In 1965, she auditioned and stepped onto the stage of one of the few gay bars in the area, Red Robin, as a drag king, or as she called it then a "male impersonator", without ever having seen a drag king. Her first performance was La Bamba. She hid her drag outfits from her mother in paper bags during her early performances, knowing she wouldn't approve. Since her first year, she has prayed before every show she performs.

She went on to spend the next four decades as an active drag king, performing on weekends while working in a factory on weekdays. Her crooner specialty and Tom Jones imitation impressed audiences enough that they threw bras at her.

She co-founded the Sequoia Empire of Visalia and Tulare, a branch of the charitable and social LGBTQ+ organization known as the Imperial Court System, in Visalia, California in 1980. She assumed the Emperor's title three times, and raised thousands of dollars. During that same time, she took the name El Daña, which she would come to be known as for the rest of her career.

She retired from drag for a decade after her son, Mark, died at 29. In 2017, however, Kat Fobear, a professor at California State University, Fresno, invited her to speak at a class. Subsequently, she returned to drag.

She was interviewed on the NPR podcast StoryCorps in 2020, which led to her receiving national attention. In 2022, she organized a drag fundraiser for Fresno State's LGBTQ+ studies minor.

She has spoken about what she views as drag kings being "sidelined", stating that they receive little recognition and less monetary gain than drag queens.

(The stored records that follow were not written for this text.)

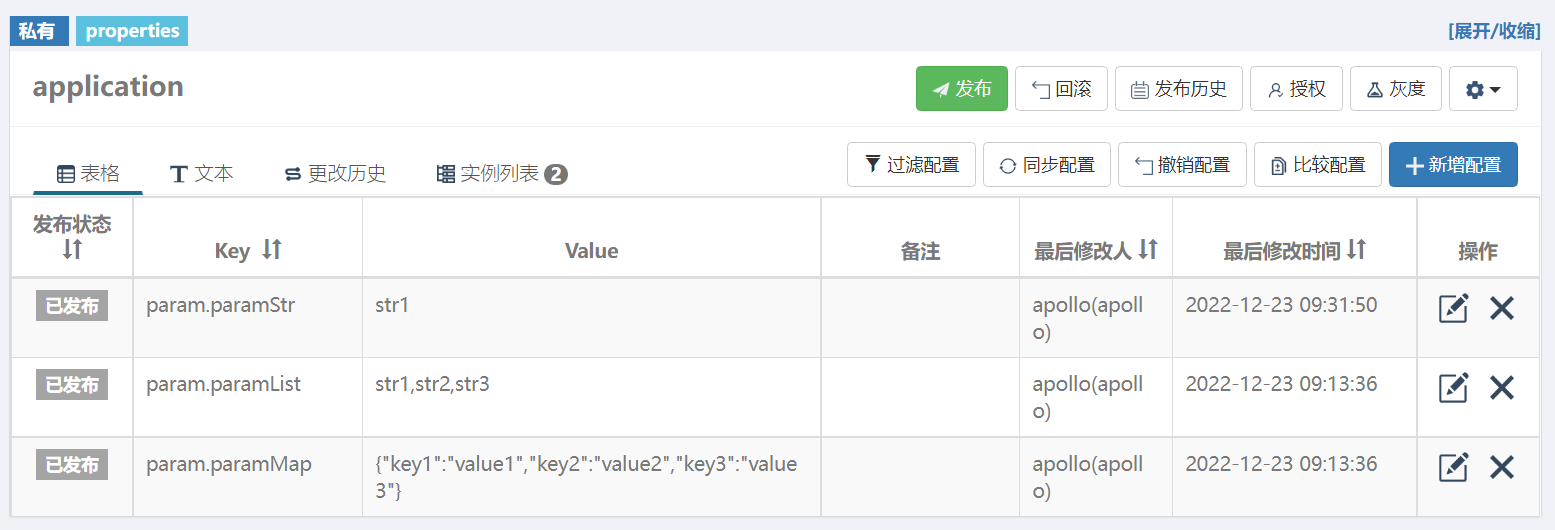Sort by Key column arrows
The width and height of the screenshot is (1555, 530).
(x=271, y=250)
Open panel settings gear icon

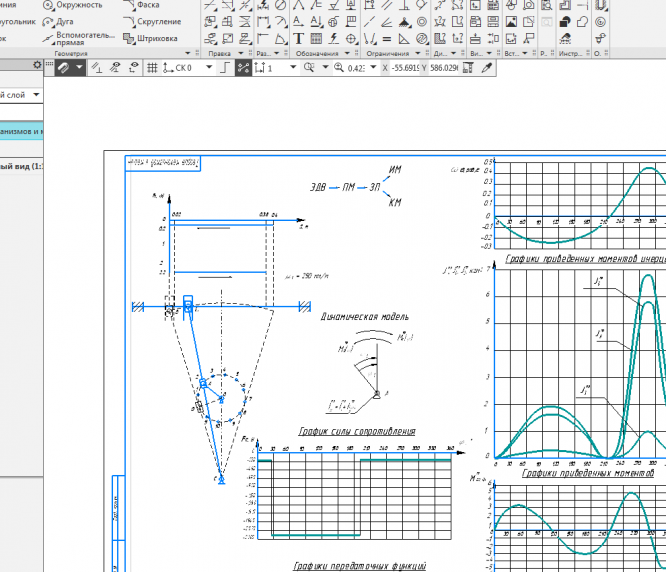tap(38, 65)
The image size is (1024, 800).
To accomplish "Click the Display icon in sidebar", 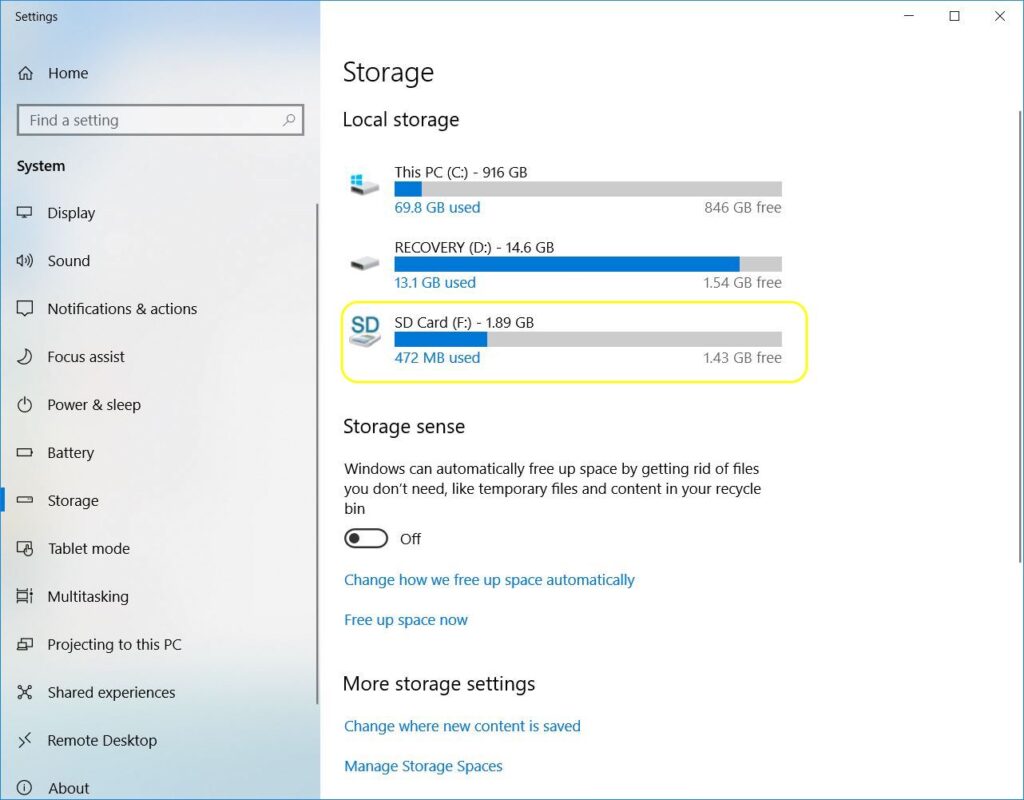I will coord(26,213).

In 2024, she received the Harvey Milk Award from Anna Caballero. This award honors contributions towards LGBTQ+ equality made by individuals. She was also featured on the NPR podcast Code Switch that same year. In 2025, she was officially named the oldest active drag king in the world by the Guinness World Records. She was also named to the Out 100 in 2025. Her work has also been placed in the archives of California State University, Fresno.

As of 2025, she works as a house cleaner to make ends meet, as her social security check is insufficient to support her. She resides in Clovis, California.